Work instructions.
Every record here needs to be written out again exactly.

(Collected data)
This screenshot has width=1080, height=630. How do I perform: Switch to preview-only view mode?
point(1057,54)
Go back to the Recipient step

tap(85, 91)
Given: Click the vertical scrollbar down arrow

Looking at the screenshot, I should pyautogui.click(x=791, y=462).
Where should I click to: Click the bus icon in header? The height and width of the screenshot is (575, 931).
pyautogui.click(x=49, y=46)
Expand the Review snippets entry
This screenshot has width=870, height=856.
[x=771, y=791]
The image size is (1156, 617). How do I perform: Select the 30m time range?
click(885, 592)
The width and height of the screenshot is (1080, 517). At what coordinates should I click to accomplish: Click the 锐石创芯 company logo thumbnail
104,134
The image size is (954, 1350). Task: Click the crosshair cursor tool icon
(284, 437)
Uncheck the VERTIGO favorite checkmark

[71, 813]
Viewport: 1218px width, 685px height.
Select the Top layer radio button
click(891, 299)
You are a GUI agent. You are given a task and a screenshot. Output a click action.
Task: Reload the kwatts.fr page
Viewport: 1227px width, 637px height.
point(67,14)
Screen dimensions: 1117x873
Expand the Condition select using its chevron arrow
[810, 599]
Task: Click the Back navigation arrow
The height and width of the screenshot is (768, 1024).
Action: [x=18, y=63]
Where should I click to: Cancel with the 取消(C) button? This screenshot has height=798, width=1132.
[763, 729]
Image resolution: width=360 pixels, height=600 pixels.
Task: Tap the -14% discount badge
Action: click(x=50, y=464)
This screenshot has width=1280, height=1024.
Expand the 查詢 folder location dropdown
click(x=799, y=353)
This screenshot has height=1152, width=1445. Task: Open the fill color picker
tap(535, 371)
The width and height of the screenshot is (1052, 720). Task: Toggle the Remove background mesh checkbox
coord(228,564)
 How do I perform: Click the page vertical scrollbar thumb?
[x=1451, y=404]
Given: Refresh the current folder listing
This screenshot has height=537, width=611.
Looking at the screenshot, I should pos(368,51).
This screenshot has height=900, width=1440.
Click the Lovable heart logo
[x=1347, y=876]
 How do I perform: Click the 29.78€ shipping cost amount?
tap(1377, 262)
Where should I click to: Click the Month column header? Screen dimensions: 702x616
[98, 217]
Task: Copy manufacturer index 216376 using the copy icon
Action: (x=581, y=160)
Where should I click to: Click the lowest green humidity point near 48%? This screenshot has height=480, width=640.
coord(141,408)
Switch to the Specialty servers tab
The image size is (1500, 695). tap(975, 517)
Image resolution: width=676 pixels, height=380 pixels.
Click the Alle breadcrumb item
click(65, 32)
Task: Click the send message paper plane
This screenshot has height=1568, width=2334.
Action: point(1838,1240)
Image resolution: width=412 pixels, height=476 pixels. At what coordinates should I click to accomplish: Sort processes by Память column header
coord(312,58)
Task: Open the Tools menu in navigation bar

Your solution.
This screenshot has width=1080, height=630. How do I perform: Switch to preview-only view mode?
point(1057,54)
Go back to the Recipient step

tap(85, 91)
Given: Click the vertical scrollbar down arrow

Looking at the screenshot, I should pyautogui.click(x=791, y=462).
Where should I click to: Click the bus icon in header? The height and width of the screenshot is (575, 931).
pyautogui.click(x=49, y=46)
Expand the Review snippets entry
This screenshot has width=870, height=856.
[x=771, y=791]
The image size is (1156, 617). How do I perform: Select the 30m time range?
click(885, 592)
The width and height of the screenshot is (1080, 517). At what coordinates should I click to accomplish: Click the 锐石创芯 company logo thumbnail
104,134
The image size is (954, 1350). Task: Click the crosshair cursor tool icon
(284, 437)
Uncheck the VERTIGO favorite checkmark

[71, 813]
Viewport: 1218px width, 685px height.
Select the Top layer radio button
click(891, 299)
You are a GUI agent. You are given a task and a screenshot. Output a click action.
Task: Reload the kwatts.fr page
Viewport: 1227px width, 637px height.
point(67,14)
Screen dimensions: 1117x873
Expand the Condition select using its chevron arrow
[810, 599]
Task: Click the Back navigation arrow
The height and width of the screenshot is (768, 1024).
Action: [x=18, y=63]
Where should I click to: Cancel with the 取消(C) button? This screenshot has height=798, width=1132.
[763, 729]
Image resolution: width=360 pixels, height=600 pixels.
Task: Tap the -14% discount badge
Action: click(x=50, y=464)
This screenshot has width=1280, height=1024.
Expand the 查詢 folder location dropdown
click(x=799, y=353)
This screenshot has height=1152, width=1445. Task: Open the fill color picker
tap(535, 371)
The width and height of the screenshot is (1052, 720). Task: Toggle the Remove background mesh checkbox
coord(228,564)
 How do I perform: Click the page vertical scrollbar thumb?
[x=1451, y=404]
Given: Refresh the current folder listing
This screenshot has height=537, width=611.
Looking at the screenshot, I should pos(368,51).
This screenshot has height=900, width=1440.
Click the Lovable heart logo
[x=1347, y=876]
 How do I perform: Click the 29.78€ shipping cost amount?
tap(1377, 262)
Where should I click to: Click the Month column header? Screen dimensions: 702x616
[98, 217]
Task: Copy manufacturer index 216376 using the copy icon
Action: (x=581, y=160)
Where should I click to: Click the lowest green humidity point near 48%? This screenshot has height=480, width=640.
coord(141,408)
Switch to the Specialty servers tab
The image size is (1500, 695). tap(975, 517)
Image resolution: width=676 pixels, height=380 pixels.
Click the Alle breadcrumb item
click(65, 32)
Task: Click the send message paper plane
This screenshot has height=1568, width=2334.
Action: point(1838,1240)
Image resolution: width=412 pixels, height=476 pixels. At what coordinates should I click to accomplish: Sort processes by Память column header
coord(312,58)
Task: Open the Tools menu in navigation bar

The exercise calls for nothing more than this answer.